Citizen Ecology

My mom and stepdad recently bought a beach house near Cape May. I’m trying not to interpret this as “I now have a beach house near Cape May,” but it’s hard; I have a key to the beach house, and have been told I can use it whenever I want. The beach house is a half a block from the bay, and two blocks from one of the many wildlife management areas down that way.
Last month I took myself on a little business retreat to the beach house to clear my head and get some ideas for the coming season, sort out what vegetables I want to grow and what nursery plants I want to offer, how much money I want to make, and how much more water I need to drink for optimum health.
Early in the morning I took my mom’s bike out to the wildlife management area and cruised around the pines, admiring the the golden grass tufts and the white seed puffs of the winter meadows- my favorite color palette. I read about the ongoing restoration project there, about the vernal ponds and the native grasslands and the threatened pinelands, and as I went deeper into the woods I vowed to get to know New Jersey better.
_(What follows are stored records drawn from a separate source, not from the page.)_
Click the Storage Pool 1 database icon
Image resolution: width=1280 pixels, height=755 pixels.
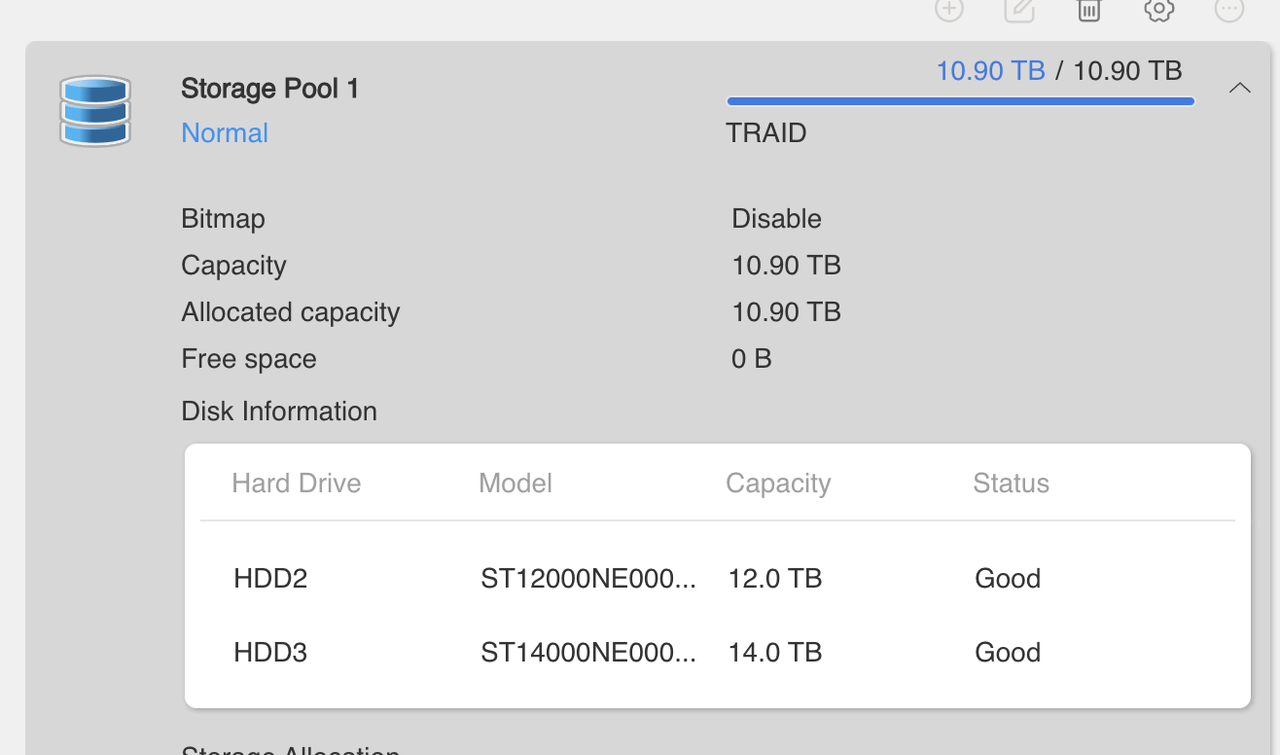(95, 111)
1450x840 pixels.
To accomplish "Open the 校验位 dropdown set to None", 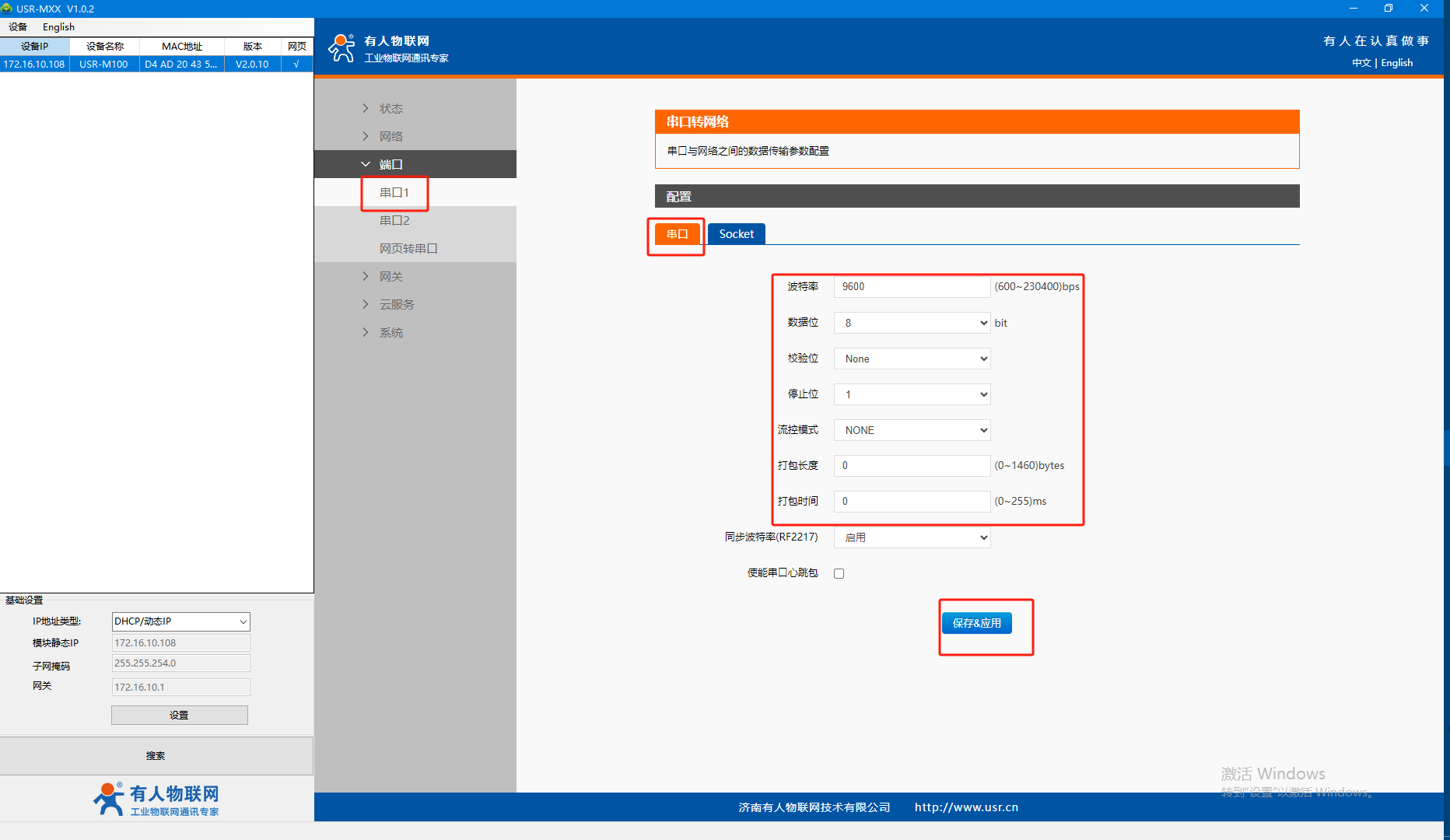I will point(912,359).
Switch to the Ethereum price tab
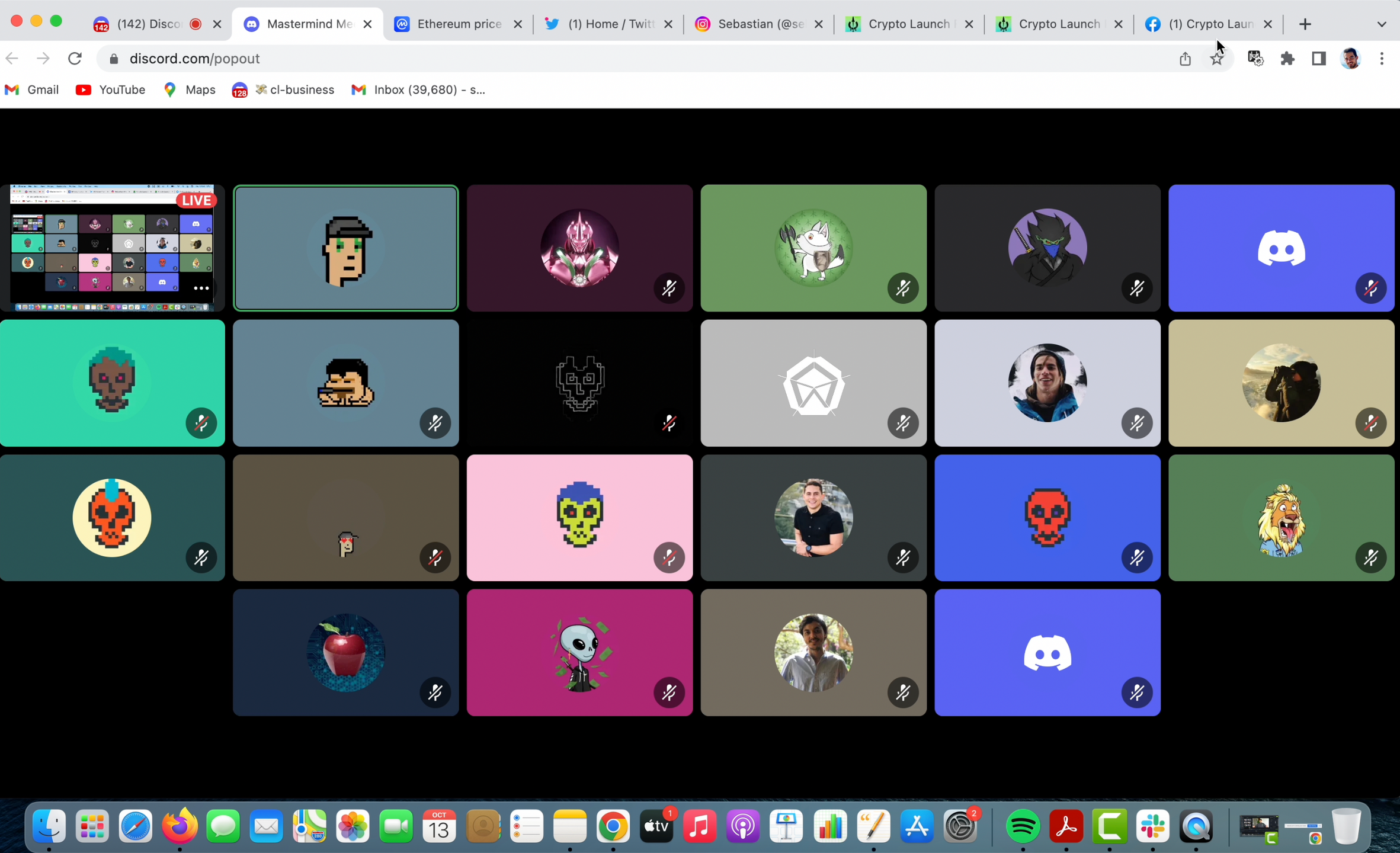Screen dimensions: 1400x853 click(x=458, y=24)
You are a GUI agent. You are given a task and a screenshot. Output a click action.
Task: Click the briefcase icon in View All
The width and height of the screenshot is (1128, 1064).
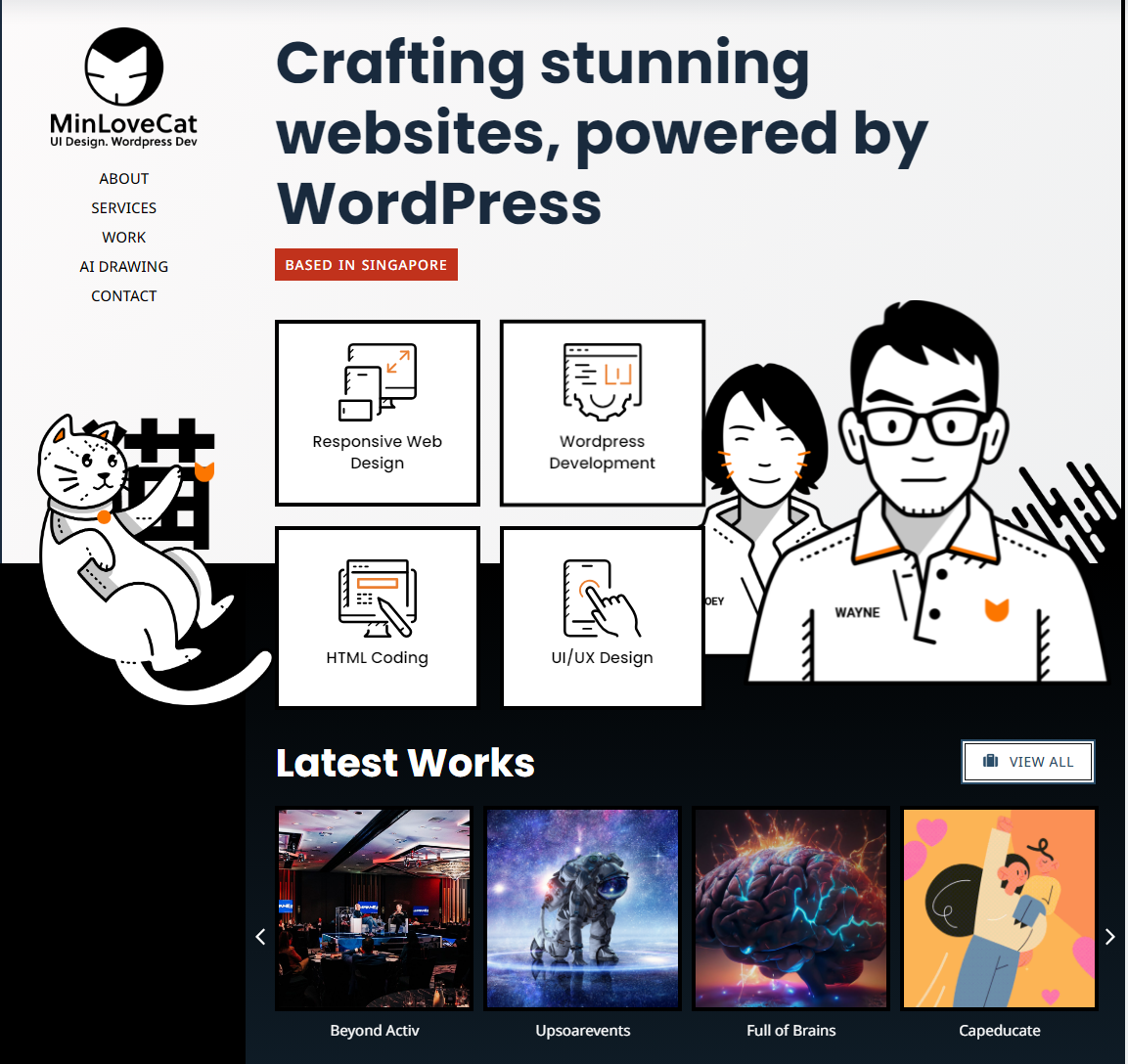tap(990, 761)
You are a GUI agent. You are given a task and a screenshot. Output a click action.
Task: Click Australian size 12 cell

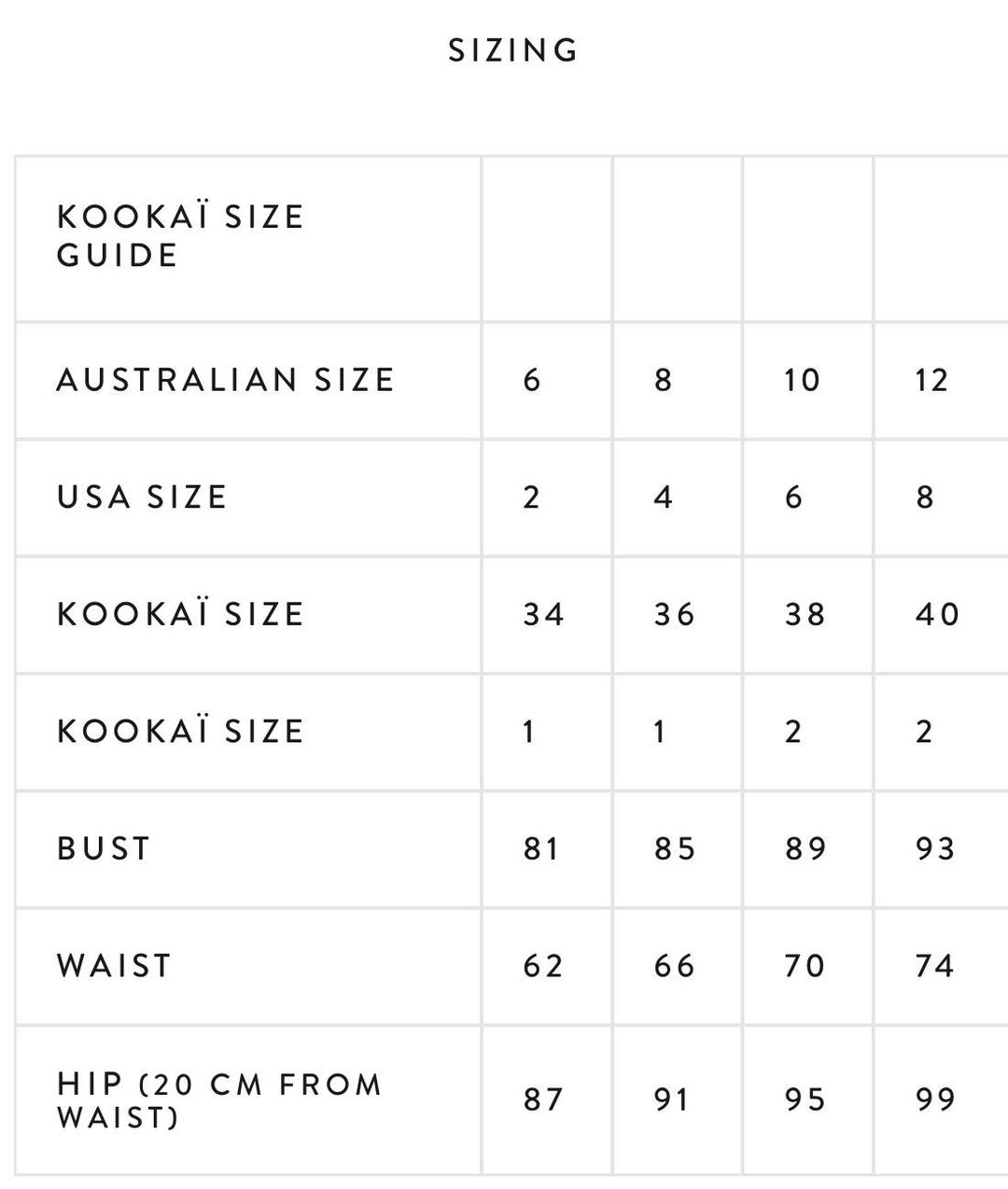pyautogui.click(x=931, y=380)
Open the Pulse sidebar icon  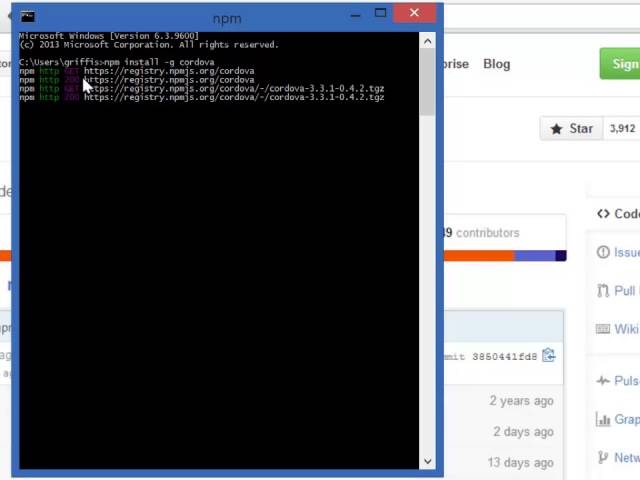pos(603,381)
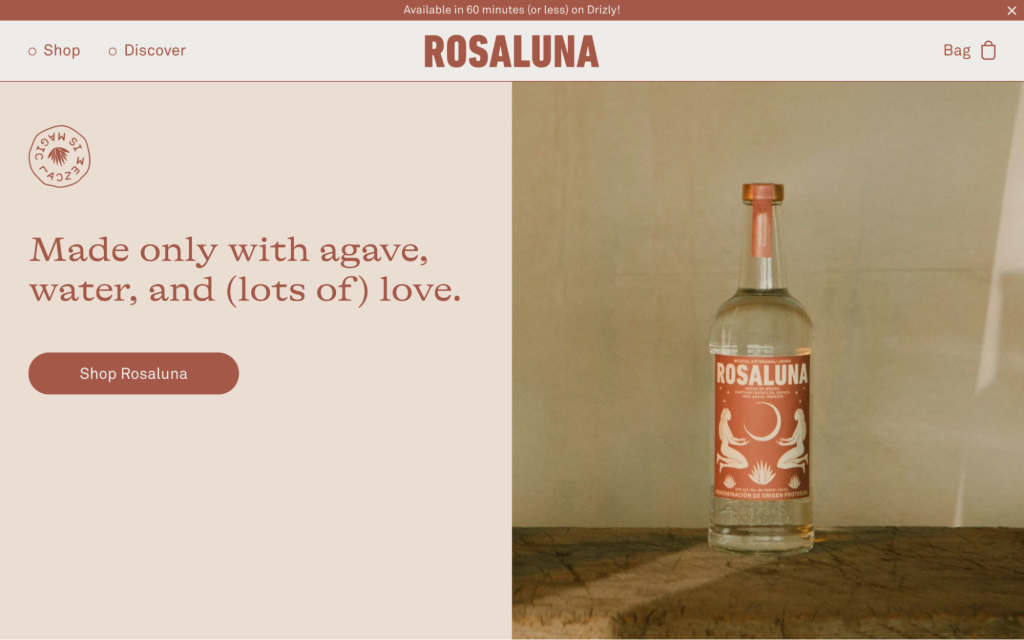Image resolution: width=1024 pixels, height=640 pixels.
Task: Open the Discover navigation menu
Action: click(x=155, y=50)
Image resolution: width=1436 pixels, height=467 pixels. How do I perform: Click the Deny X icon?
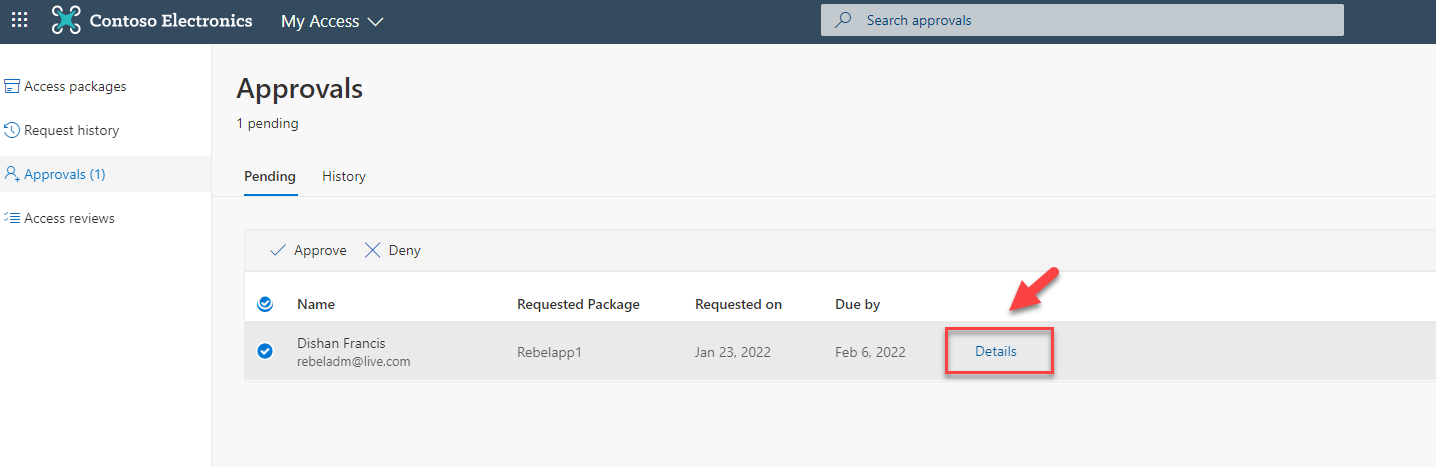[x=372, y=250]
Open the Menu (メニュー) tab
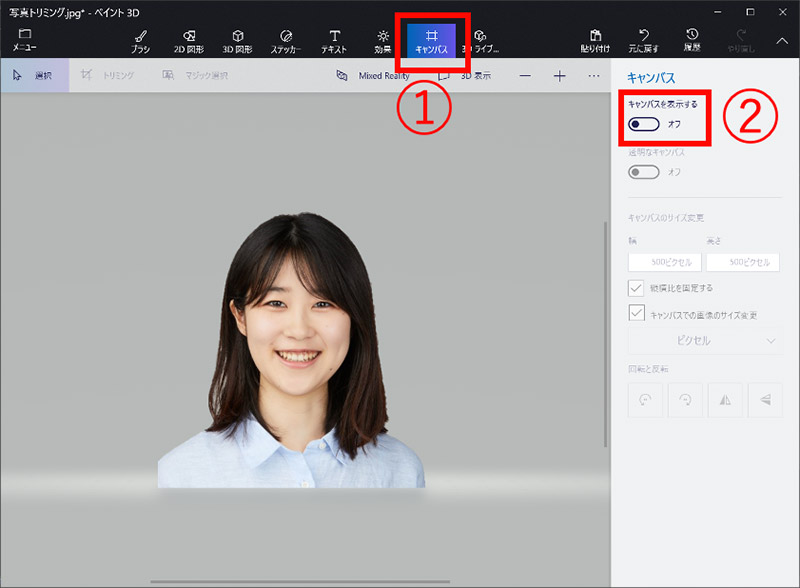Image resolution: width=800 pixels, height=588 pixels. coord(25,40)
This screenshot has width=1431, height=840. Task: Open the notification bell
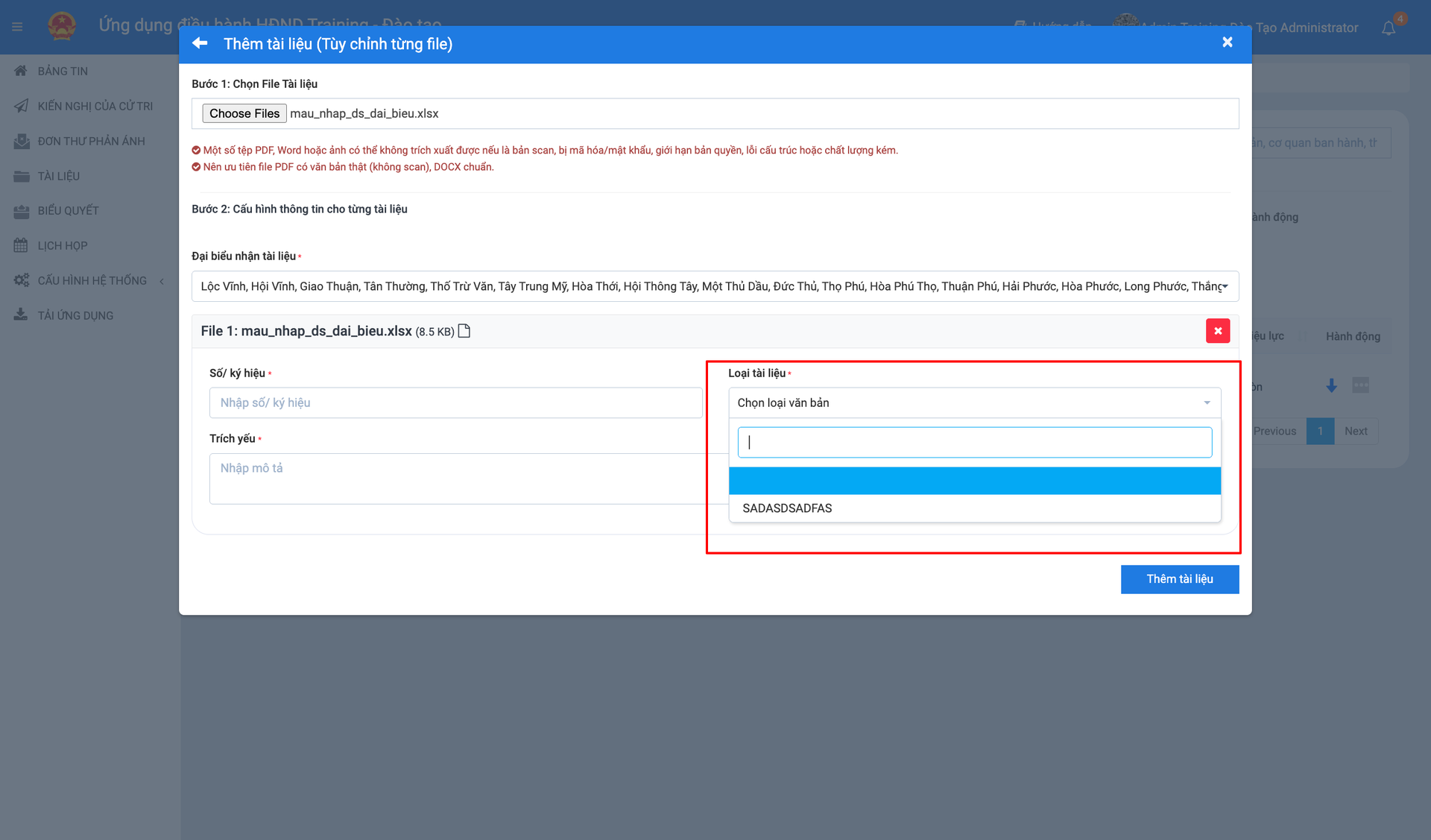[x=1388, y=28]
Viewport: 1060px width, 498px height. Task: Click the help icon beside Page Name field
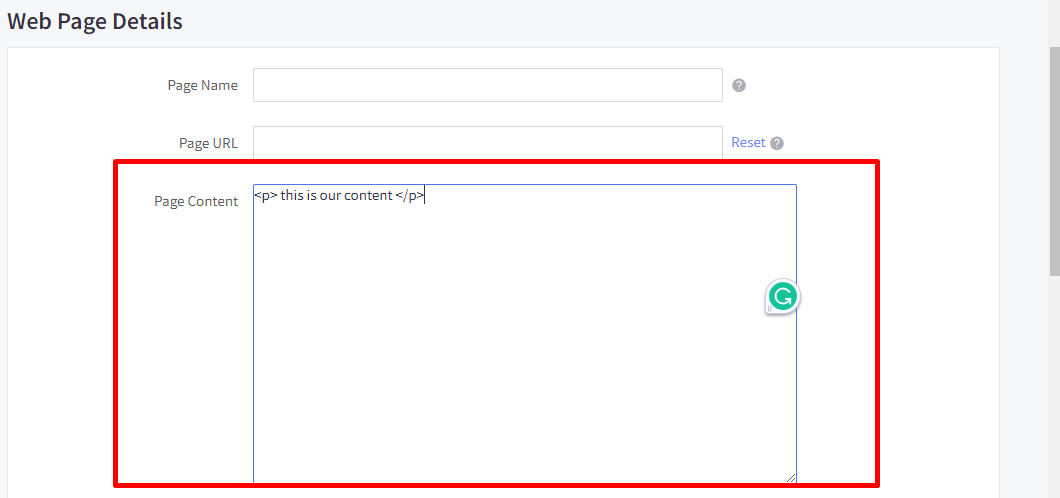(x=739, y=85)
Completing the loop, I came back to the entrance where the Department of Environmental Protection has a sign about the project, which is overseen by the New Jersey Fish and Wildlife Division.  I thought for the millionth time that I would very much like to work for the Fish and Wildlife Division of New Jersey or Pennsylvania installing, maybe even one day designing, these cultivated wetlands, these meadows, these woodlands.
In the last two decades Pennsylvania has lost millions of acres to sprawl.